Javier Traver wrote:
> Just three simple questions.
> 1. Threads or MPI, or others?
> I am completely new to threads, so I think my question is very simple
> (even silly or stupid for many of you). I am still browsing books about
> the subject just to discover if threads would be the appropriate choice
> for me. My interest in using threads is efficiency, i.e., using several
> processors to achieve speed-up. I do not know whether threads are
> better/worse than other choices such as MPI or VPM, etc. How should one
> know which option is best? Does this depend on the particular problem
> one wants to parallelize? Or on the available hardware?
Yes to both.
First, what do you want to "speed up"? The most common definition is that
you want to use more than 1 unit of CPU per unit time -- parallel
processing. If that's what you mean, you'll get no benefit from threads on
a uniprocessor machine becauser there IS only one unit of CPU per unit
time. On the other hand, with MPI you can exploit two uniprocessors, or run
two processes on a dual processor system. MPI, therefore, provides
flexibility. (Though MPI still won't help if you have only ONE
uniprocessor.)
If your application involves frequent fine-grain communication between
computational units, you'll get far more speed-up in a well designed
threaded application than in a well designed MPI application. (Though one
can also argue that this is meaningless because a well designed MPI
application doesn't communicate that way!)

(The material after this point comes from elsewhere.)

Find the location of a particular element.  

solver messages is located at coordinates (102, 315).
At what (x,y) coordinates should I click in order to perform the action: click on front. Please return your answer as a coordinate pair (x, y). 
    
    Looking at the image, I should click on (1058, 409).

Whereas most people won't get near a single computer with more than 8 or so
CPUs, lots of people can find networks with tens of computers they can
access -- so in that sense MPI may be more widely applicable at high
scaling factors.
If carefully crafted, a threaded application's threads can efficiently
communicate with high bandwidth and frequency -- but you need to worry
about locking and cache line thrashing. On the other hand, you can share
data using ordinary language and OS concepts like pointers, heap, and even
static or extern data, which gives you a lot of power -- and
responsibility.
There's really no one right answer. Even for a given well-defined problem
you can usually structure the solution either way.
Sometimes the best answer, in fact, is: "both". That is, you may want to
distribute coarse-grain large jobs through MPI across a network, while each
individual node that happens to be a multiprocessor may exploit local
threading to parallelize its own piece of the job. (And sometimes the best
answer is: "neither". Some jobs are so communication-bound that they're
inherently serialized and the overhead of either threads or MPI is a total
waste of resources. For a degenerate example, the classic "Hello world"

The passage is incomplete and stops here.